→ **ACTIVITY**:
Identify every line in the records below that contains the word "agent", and reproduce each one.

→ **RECORDS FOR PROCESSING**:

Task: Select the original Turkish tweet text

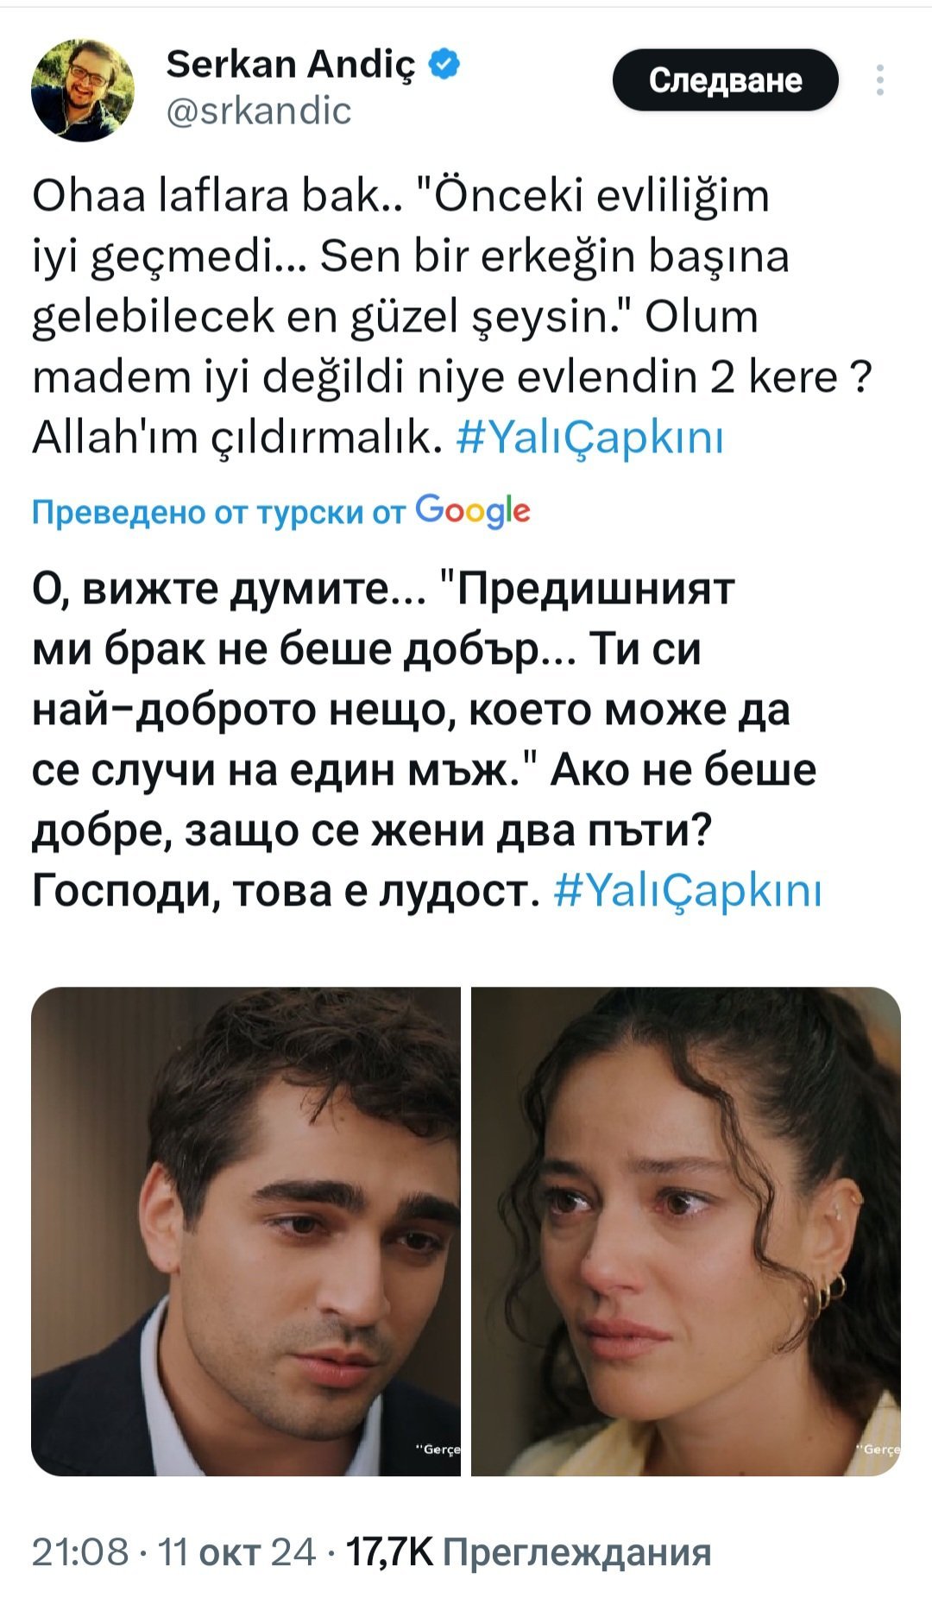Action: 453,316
==
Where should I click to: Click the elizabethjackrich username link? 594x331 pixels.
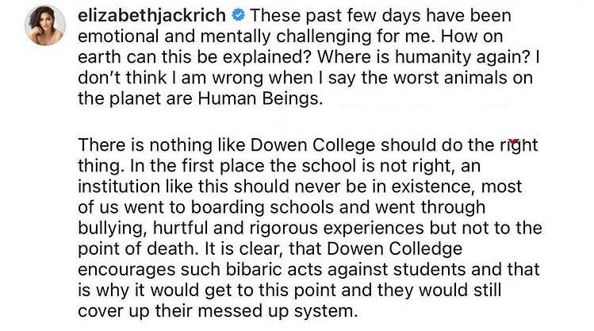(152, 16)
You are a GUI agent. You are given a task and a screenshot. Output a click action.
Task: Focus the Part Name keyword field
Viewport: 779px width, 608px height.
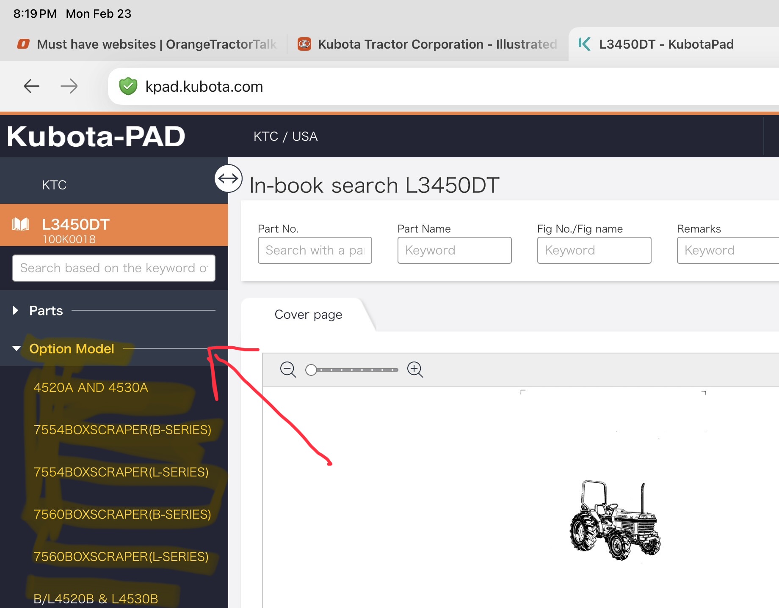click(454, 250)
==
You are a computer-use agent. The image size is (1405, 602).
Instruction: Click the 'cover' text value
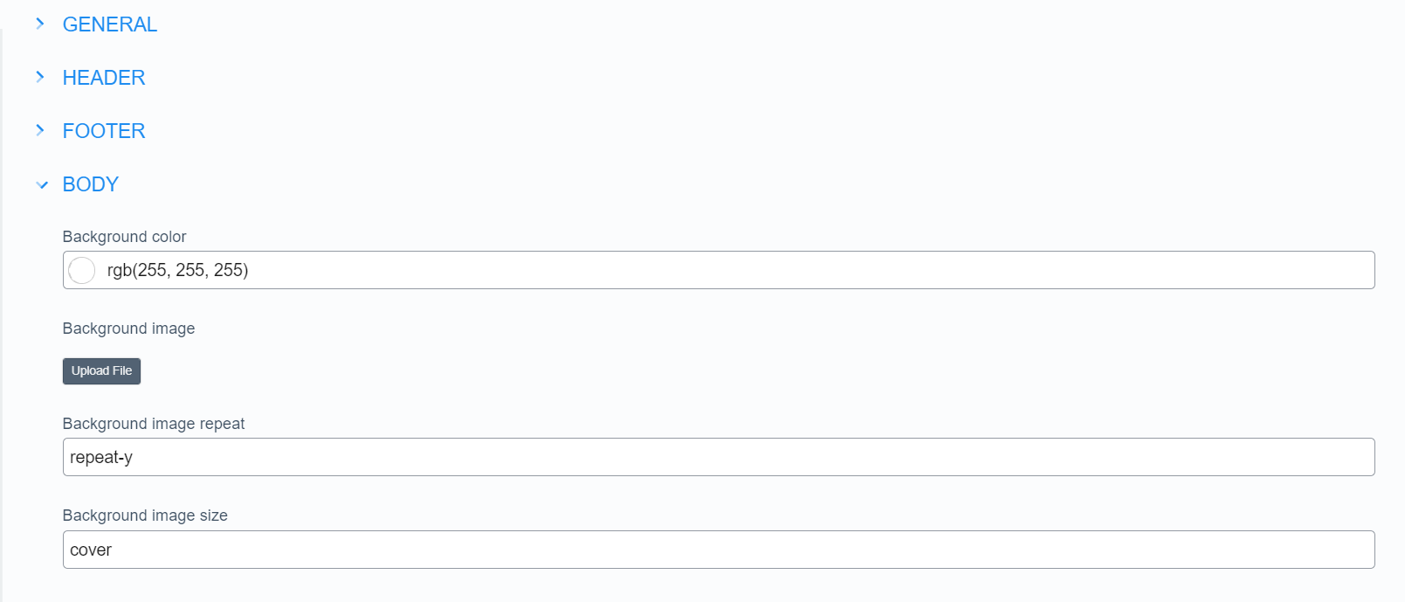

→ **ANSWER SECTION**:
You are a GUI agent. You are given a task and a screenshot. Output a click action.
You are a computer-use agent. The image size is (1405, 602).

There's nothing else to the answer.